Male Reproductive Tract

Protein Inhibitor of Nitric Oxide Synthase (NOS) and the N-Methyl-D-Aspartate Receptor Are Expressed in the Rat and Mouse Penile Nerves and Colocalize with Penile Neuronal NOS

Abstract

Nitrergic neurotransmission triggering penile erection is mediated by nitric oxide (NO) synthesized in the cavernosal nerves of the penis by penile neuronal nitric oxide synthase (PnNOS). In the CNS, nNOS is activated by the N-methyl-D-aspartate receptor (NMDAR), and presumably inhibited by the protein inhibitor of NOS, PIN. PnNOS and NMDAR are expressed in the penis, and PnNOS has been localized in penile nerves.
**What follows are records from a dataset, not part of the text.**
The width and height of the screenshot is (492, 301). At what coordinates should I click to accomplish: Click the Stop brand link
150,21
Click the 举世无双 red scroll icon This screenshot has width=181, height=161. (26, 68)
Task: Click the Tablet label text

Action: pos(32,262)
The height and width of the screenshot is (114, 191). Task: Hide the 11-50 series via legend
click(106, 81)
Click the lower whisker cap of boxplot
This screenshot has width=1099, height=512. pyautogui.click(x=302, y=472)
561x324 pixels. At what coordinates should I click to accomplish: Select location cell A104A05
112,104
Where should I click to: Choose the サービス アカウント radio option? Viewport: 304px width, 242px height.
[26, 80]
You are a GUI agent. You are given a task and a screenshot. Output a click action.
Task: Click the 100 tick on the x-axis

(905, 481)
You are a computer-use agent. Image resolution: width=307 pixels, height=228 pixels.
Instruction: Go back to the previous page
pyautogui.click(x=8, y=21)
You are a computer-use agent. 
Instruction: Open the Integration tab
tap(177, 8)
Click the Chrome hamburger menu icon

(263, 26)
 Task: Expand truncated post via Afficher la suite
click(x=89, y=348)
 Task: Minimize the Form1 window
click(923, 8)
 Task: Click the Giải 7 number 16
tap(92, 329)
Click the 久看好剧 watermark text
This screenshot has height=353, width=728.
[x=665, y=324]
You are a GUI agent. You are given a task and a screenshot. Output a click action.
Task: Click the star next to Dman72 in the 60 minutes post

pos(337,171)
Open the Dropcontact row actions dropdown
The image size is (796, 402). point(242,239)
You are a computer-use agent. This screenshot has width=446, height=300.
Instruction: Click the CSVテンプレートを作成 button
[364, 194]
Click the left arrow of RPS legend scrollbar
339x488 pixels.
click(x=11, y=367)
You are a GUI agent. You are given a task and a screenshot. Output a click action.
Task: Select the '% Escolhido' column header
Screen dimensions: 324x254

Both proteins colocalize with PIN in the hypothalamus and the spinal cord involved in the control of erection. The present work aimed to elucidate the relationship between PnNOS, PIN, and NMDAR in the penis. It was found that: 1. in the rat, PIN is expressed in the pelvic ganglion and the cavernosal nerve; and penile PIN cDNA was cloned, sequenced, and expressed; 2. immunohistochemistry has localized PIN to the cavernosal and dorsal nerve of the penis, whereas NMDAR was not detected in the latter; 3. dual fluorescence labeling showed that PnNOS co-localizes with PIN in both nerves, but with NMDAR only in the cavernosal nerve; 4. aging did not affect the mRNA levels of PnNOS, nNOS, NMDAR, and PIN; 5. both PIN and NMDAR were detected in penile nerves of the wild type and nNOS^-/- mouse; 6. PIN protein did not inhibit or bind NOS in penile extracts; 7. in vivo, PIN cDNA reduced the erectile response to electrical field stimulation. In conclusion, PIN and NMDAR co-localize with PnNOS in penile nerves, but the functional significance of these protein interactions for penile erection still remains to be elucidated.